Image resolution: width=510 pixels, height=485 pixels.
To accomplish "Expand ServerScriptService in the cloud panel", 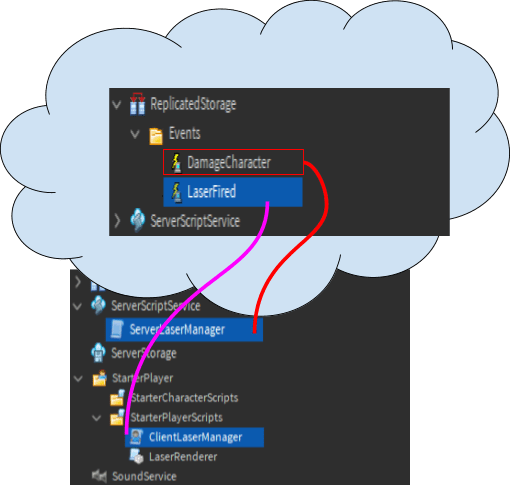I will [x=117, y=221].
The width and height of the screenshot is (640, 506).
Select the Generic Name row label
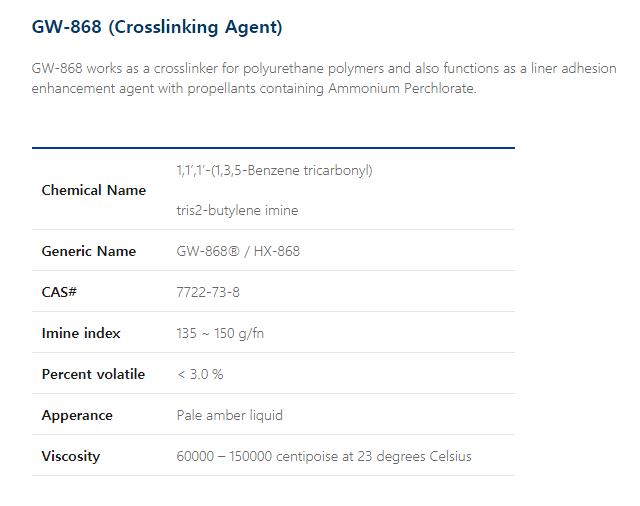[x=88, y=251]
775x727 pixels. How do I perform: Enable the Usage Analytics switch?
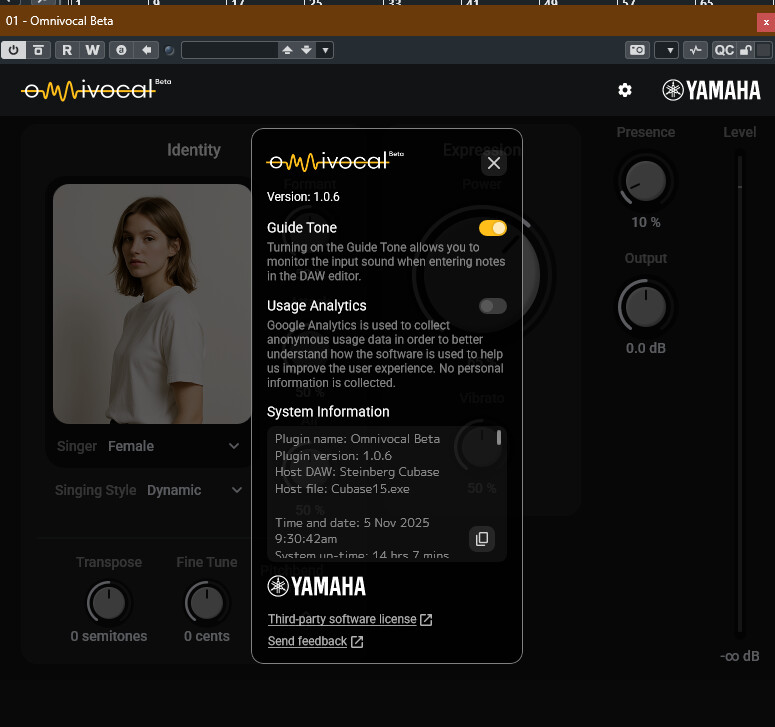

☆ ☆ ☆

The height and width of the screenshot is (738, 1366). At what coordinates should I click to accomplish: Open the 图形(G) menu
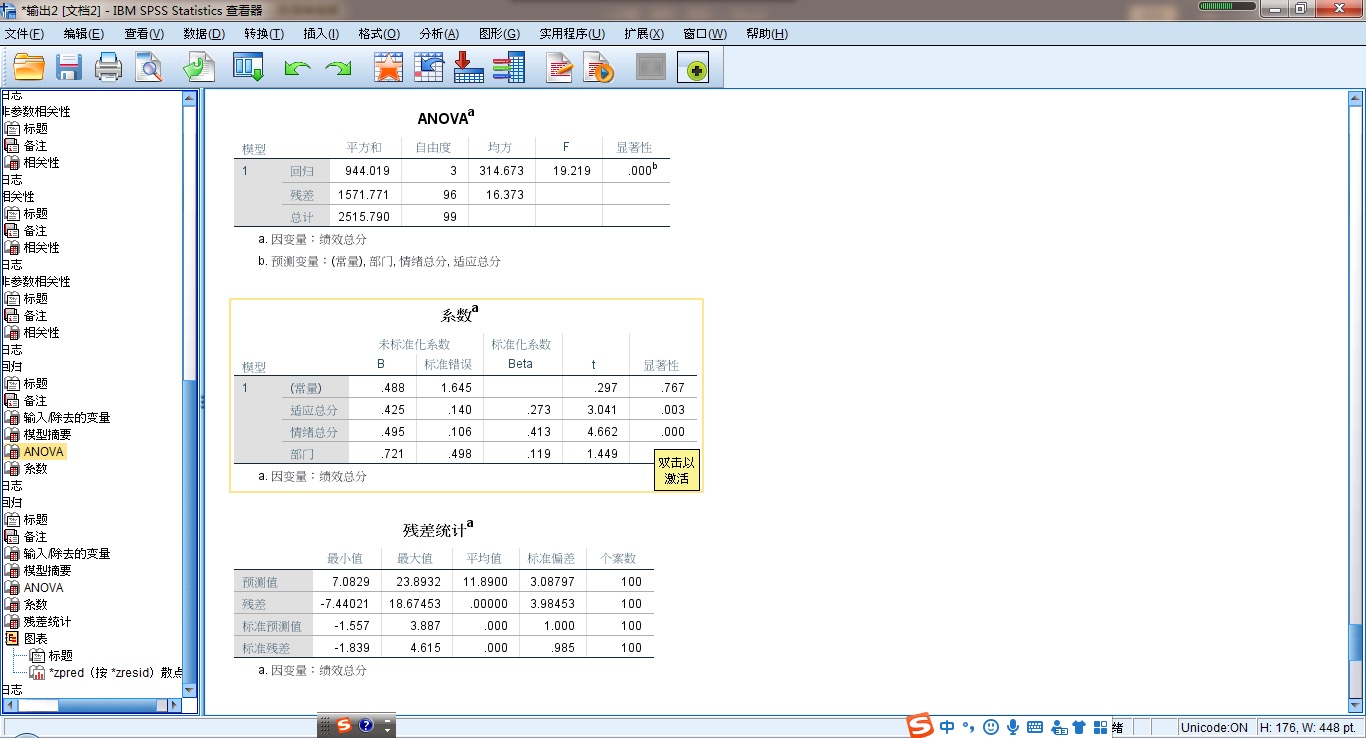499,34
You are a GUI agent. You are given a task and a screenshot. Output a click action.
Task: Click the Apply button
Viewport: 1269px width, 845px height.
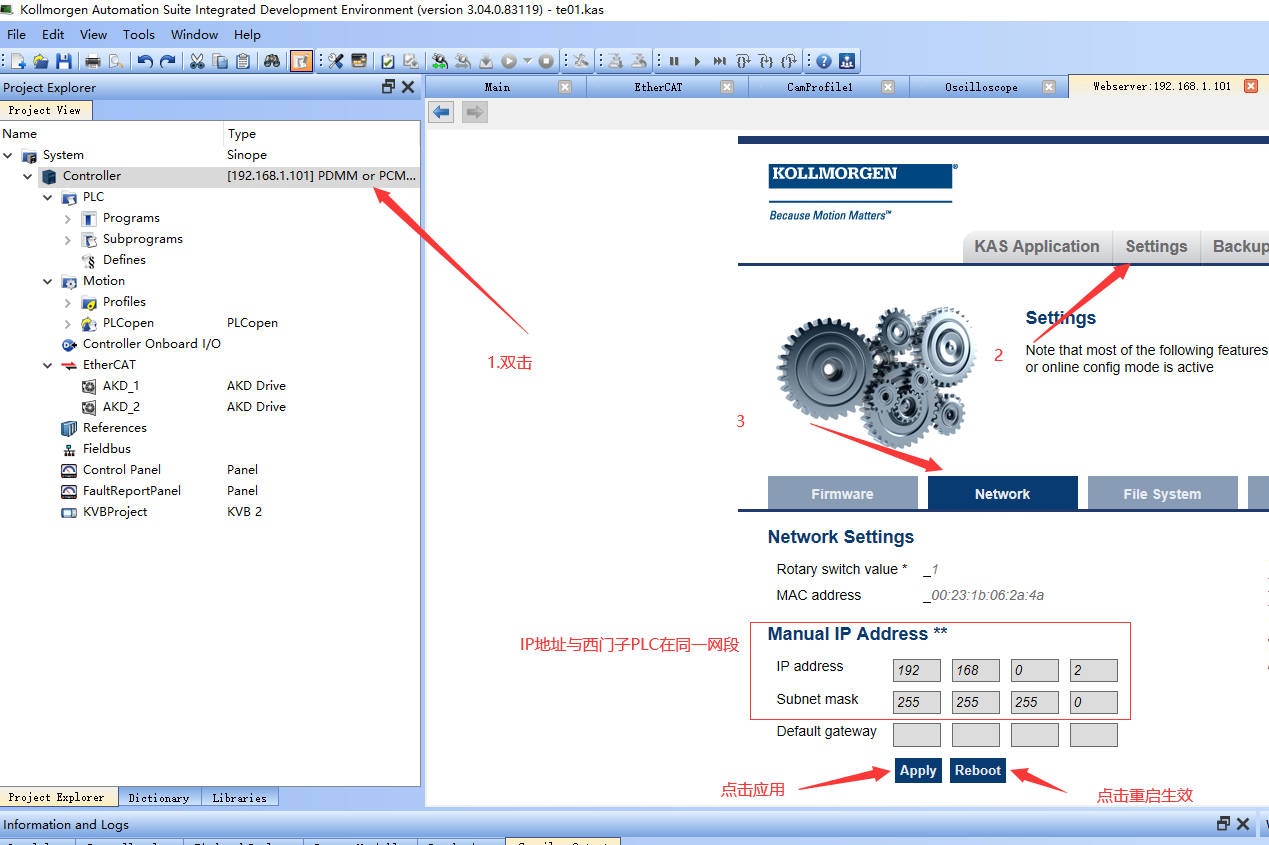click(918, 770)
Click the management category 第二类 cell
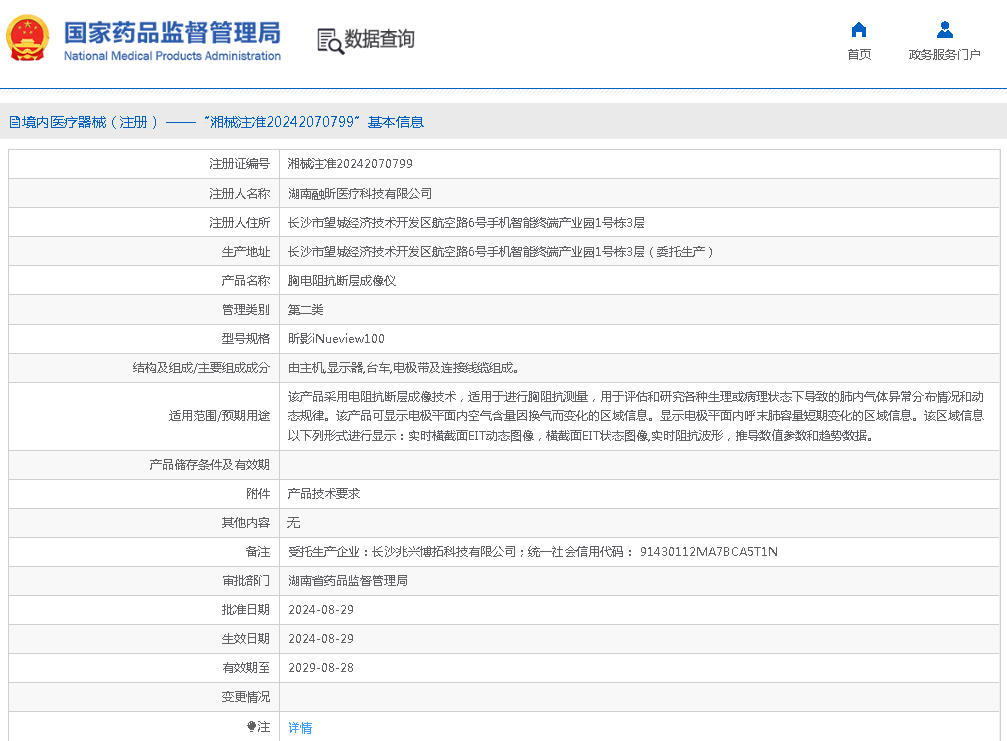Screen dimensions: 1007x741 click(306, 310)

☆ ☆ ☆

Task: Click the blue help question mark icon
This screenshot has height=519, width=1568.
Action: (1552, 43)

☆ ☆ ☆

## ACTIVITY:
In the data above, find each line where the string "pixels" appears, then copy it.

## ANSWER TO THE EXERCISE:
Image resolution: width=510 pixels, height=485 pixels.
775x727 pixels. How do I perform: Enable the Usage Analytics switch?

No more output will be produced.